The KJA made a recommendation for the Karnataka Public Health Policy (KPHP) which was approved by the government. The Task Force for the Karnataka Public Health Policy was chaired by Dr Devi Prasad Shetty, chairman, Narayana Hrudayalaya.  

The key objective of the Karnataka Public Health Policy is to identify areas of interventions necessary to achieve the goals. It also called to evolve a time bound roadmap with periodic assessment evaluation and institution of necessary corrective measures. The Task Force has also insisted for the need to implement the evolved road map and set up a proper monitoring system to ensure the goals are achieved.
The policy proposes a comprehensive approach to address the health agenda in Karnataka. An inclusive and participatory approach is called for to ensure that all stakeholders in the health sector are involved in its development. The report is in two parts:. The first part contains the State Public Health Policy, with strategies to reach a high standard of healthcare and implementation framework required to achieve this standard. It outlines the role of each stakeholder in delivering the health agenda while taking into account the specific state machinery already in place. A monitoring and evaluation framework enables tracking of the program objectives. The state health policy will be implemented through a 10-year state integrated strategic plan with agreed targets that respond to the needs of essential health programmes and the population. A palliative care policy is already in place, and the KPME Act 2007 is being reviewed by a separate committee and does not come under the purview of the Task Force.
The second part contains the recommendations of the TF-KPHP subcommittees in twelve areas of intervention. It insists for high-quality, uniform, equitable and easily accessible public health service system to enable effective disease management, critical disease care, and preparedness for health emergencies for a healthy citizenry across the state. There is a need for technologically-advanced high-quality healthcare institutions for medical education and research for future needs with motivated and service-oriented health and medical professionals.
The policy states that pharmacovigilance and prescription auditing should be a part of the quality-training parameter.

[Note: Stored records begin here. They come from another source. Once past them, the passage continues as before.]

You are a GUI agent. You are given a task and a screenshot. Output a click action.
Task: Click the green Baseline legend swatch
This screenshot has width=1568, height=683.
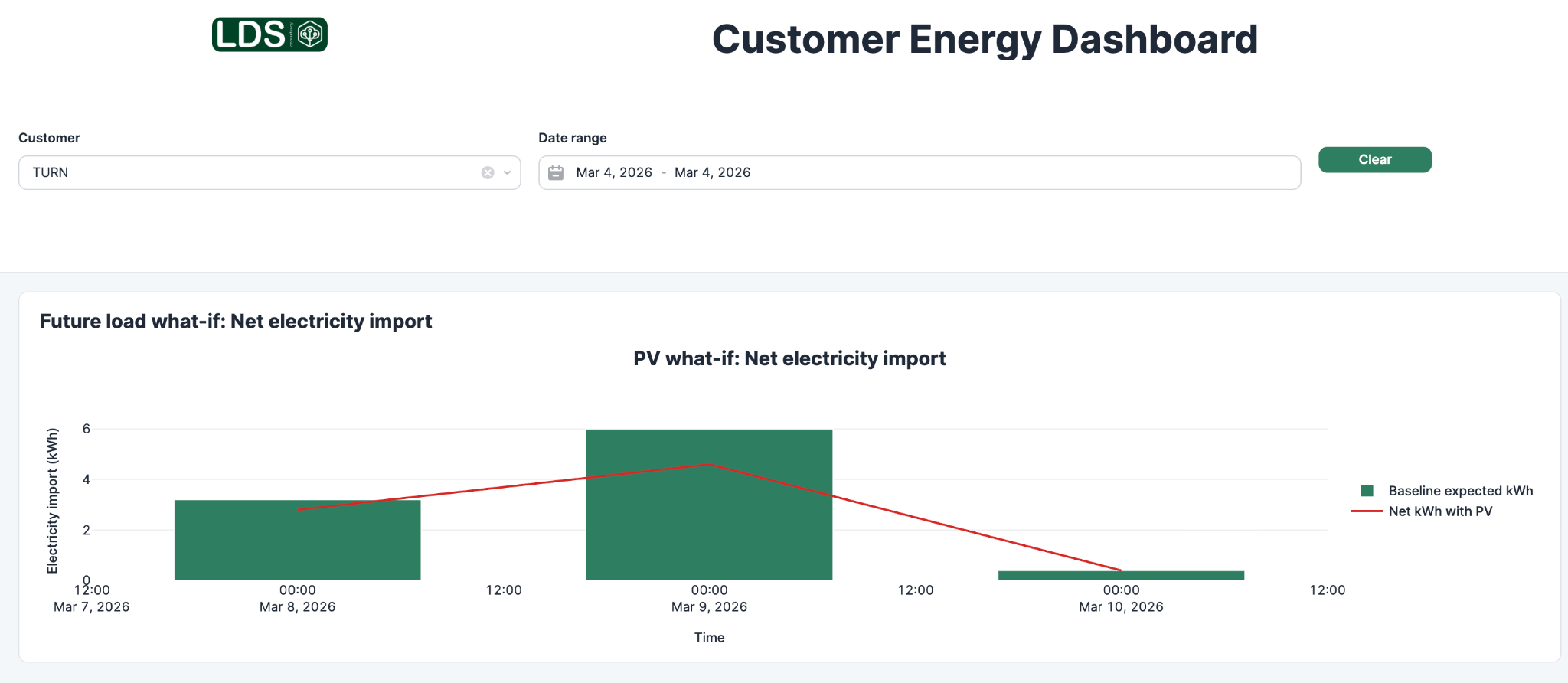[1367, 491]
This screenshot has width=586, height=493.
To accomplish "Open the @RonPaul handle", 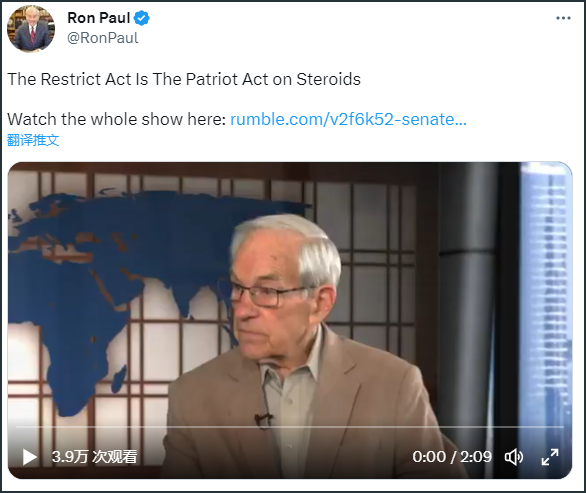I will coord(103,38).
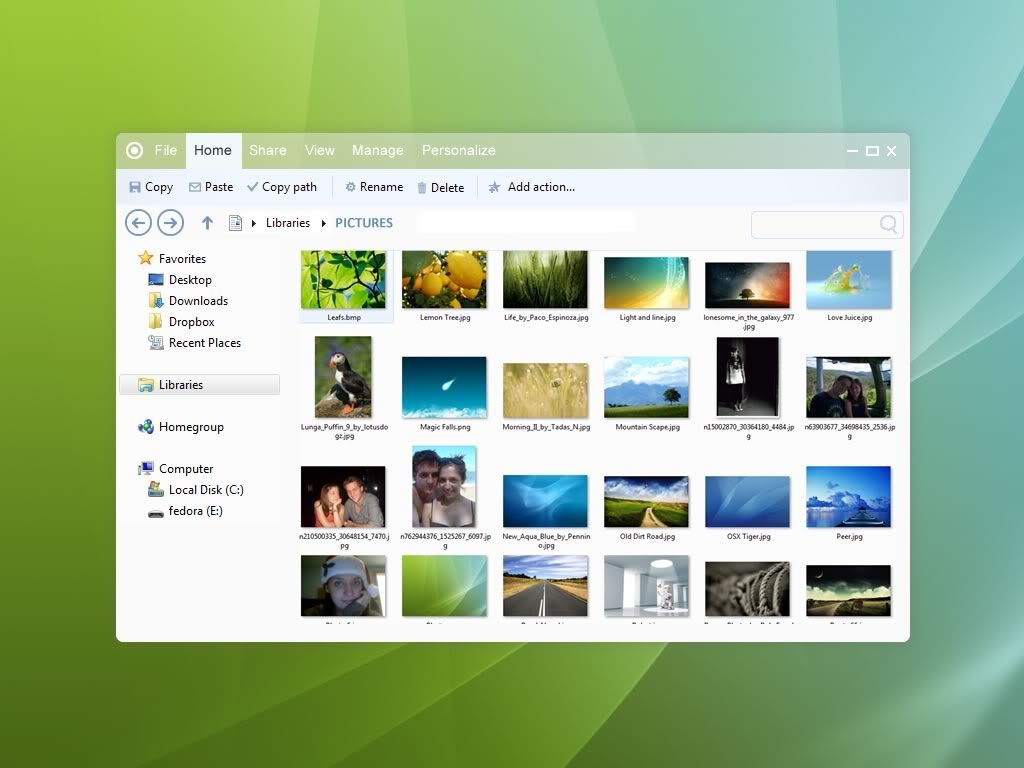1024x768 pixels.
Task: Select the Lemon Tree.jpg thumbnail
Action: pyautogui.click(x=444, y=280)
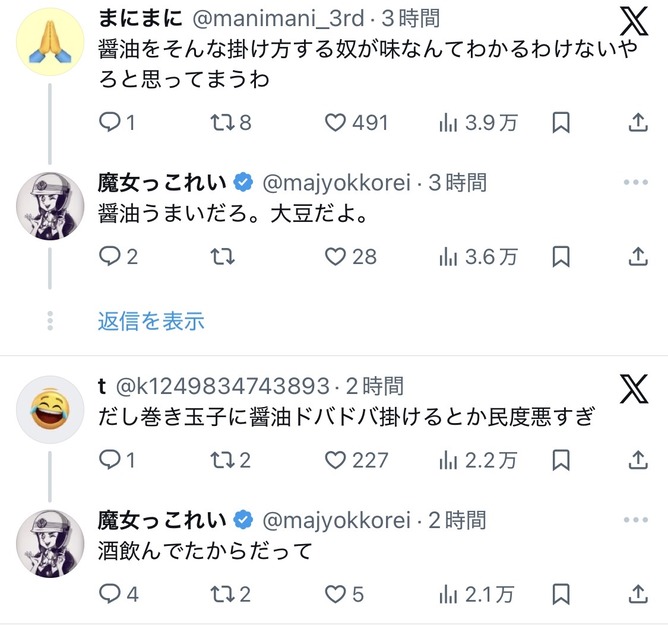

The Task Force noted that health expenditure in the State has seen an increasing trend in the last 15 years. Although the total expenditure on health increased over the years, the proportion of health expenditure to the GSDP has decreased from 1.46 (2000-01) to 1.0 (2013-14) while the percentage of total State expenditure spent on health has remained stagnant.
A large part of the expenditure on healthcare continues to be out-of-pocket which takes place at the time of illness, thus imposing a huge burden on families. It is estimated that about 70% of per capita expenditure on health was incurred by households, while public sources covered only 23.2% of this expenditure. This puts an undue financial burden on the population leading to catastrophic health expenditures.